#### [Stated task]
Locate every line in the records below that contains the string "computer", and copy each of those lines in full.

[Entries for locating text and elements]
━━━━━━━━

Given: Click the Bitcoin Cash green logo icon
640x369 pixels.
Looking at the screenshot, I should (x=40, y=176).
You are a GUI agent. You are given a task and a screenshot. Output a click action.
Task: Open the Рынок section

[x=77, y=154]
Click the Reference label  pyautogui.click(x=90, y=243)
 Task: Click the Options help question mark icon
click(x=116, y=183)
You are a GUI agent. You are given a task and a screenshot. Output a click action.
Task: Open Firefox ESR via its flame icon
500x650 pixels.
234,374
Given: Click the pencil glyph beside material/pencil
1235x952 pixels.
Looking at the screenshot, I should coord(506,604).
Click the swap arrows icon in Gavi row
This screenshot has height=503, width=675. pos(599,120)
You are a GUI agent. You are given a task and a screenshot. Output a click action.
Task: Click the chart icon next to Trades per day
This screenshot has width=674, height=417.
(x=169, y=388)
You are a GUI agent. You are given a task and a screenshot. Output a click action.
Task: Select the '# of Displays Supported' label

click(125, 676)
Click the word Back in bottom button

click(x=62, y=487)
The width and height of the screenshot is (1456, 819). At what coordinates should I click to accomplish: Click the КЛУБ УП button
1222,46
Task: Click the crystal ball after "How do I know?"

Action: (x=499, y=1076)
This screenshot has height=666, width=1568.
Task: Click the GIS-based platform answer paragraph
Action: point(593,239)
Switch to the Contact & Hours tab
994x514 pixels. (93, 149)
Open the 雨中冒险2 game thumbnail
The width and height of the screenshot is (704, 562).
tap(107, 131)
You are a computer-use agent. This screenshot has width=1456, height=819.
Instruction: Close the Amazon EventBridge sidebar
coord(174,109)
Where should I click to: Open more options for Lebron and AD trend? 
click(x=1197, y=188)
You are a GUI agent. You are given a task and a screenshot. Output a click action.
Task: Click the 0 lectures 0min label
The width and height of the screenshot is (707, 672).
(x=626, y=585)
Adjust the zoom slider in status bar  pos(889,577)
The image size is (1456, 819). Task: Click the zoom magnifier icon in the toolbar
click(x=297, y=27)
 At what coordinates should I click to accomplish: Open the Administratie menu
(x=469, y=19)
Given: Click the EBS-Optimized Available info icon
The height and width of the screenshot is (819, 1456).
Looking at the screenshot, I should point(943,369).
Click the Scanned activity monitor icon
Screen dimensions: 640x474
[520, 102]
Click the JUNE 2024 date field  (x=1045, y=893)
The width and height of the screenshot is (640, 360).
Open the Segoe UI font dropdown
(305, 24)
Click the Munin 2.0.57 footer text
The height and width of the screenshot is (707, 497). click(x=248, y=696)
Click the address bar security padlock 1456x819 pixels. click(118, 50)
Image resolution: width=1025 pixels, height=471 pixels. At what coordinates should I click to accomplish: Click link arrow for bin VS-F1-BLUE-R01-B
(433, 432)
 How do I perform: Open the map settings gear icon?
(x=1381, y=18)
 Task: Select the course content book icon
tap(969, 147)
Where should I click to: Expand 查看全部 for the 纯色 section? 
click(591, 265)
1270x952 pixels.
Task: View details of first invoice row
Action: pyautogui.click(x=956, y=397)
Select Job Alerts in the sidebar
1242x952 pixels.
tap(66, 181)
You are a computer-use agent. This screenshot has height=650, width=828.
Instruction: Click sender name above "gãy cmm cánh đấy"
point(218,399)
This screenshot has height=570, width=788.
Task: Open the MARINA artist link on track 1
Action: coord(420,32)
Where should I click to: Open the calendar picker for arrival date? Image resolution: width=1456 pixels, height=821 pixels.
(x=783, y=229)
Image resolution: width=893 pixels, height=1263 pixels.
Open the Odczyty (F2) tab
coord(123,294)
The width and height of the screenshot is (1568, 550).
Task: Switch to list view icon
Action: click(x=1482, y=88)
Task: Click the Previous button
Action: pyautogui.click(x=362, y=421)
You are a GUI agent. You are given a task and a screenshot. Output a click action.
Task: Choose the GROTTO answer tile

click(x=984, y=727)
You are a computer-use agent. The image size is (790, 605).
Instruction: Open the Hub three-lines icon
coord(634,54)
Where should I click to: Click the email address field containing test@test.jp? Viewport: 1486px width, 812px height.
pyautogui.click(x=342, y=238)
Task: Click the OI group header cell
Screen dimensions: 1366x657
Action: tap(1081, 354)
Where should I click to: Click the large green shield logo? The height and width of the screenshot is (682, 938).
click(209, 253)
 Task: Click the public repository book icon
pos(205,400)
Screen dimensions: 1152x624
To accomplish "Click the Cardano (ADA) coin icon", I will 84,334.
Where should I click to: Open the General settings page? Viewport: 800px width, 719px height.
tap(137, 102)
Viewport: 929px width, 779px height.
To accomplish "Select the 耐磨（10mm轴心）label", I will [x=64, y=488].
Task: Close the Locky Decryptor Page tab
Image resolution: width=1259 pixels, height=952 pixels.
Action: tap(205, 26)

━━━━━━━━

#### [Problem solution]
You are a computer-use agent. This screenshot has width=1456, height=819.
You are a computer-use agent. This screenshot has height=650, width=828.
You are a computer-use agent. The image size is (790, 605).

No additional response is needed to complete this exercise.